I agree the main benefit is being out of the EU. On balance, at the time of the vote, I felt that a future outside of the EU was better than one in it because at least outside of the EU we have potential to do great things. OK we haven't, because we just replace one shit lot of MPs with another lot of shit MPs (a bit like swapping a box full of golden retriever turds for a box full of doberman turds, maybe one is less bad but it's still unpleasant shit). But the point is, in the unlikely event we ever elect a government of capable people, the country has the potential to prosper.
Remember, we weren't voting to remain in the EU as it was in 2016, permanently frozen in time. We were voting to continue a process of ever-closer union.

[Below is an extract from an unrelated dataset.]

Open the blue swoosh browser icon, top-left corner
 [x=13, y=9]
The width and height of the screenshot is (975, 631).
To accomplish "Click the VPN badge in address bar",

The choice to me in 2016 wasn't clear cut. I saw the choices as a worse future in the EU, or a worse future out of it. The decision was not which would improve our lives, it was which would be the least terrible in the long term.
At the time my feeling was that if we left the EU, for a decade or so things would be worse than if we remained, but after that they might be better. I now feel two decades is more realistic. I made the mistake of assuming if we voted leave, remainers would get behind the idea eventually and decide that it was better to make the best of the situation rather than hope things went badly so they could say "I told you so." That was a mistake on my part. Another mistake was thinking we'd leave within a year or so of the vote and not drag it out until the end of the decade. Then Covid hit and the whole world took a hammering.
It's important to remember that the pre-vote Cameron period was hardly a golden era. It's also important to note that the rest of the world has suffered from many of the same things Britain has suffered from since leaving the EU. Inflation, energy costs and mass migration are problems many countries have.
Yes things are worse now than they were in 2016. But they'd be worse than they were back then if we had voted to remain. Honestly I don't feel any regret at the way I voted. If anything, it just reinforces my feeling that however we vote in any referendum or election it doesn't really matter. The only reliable truth is "today is bad, but tomorrow will be worse."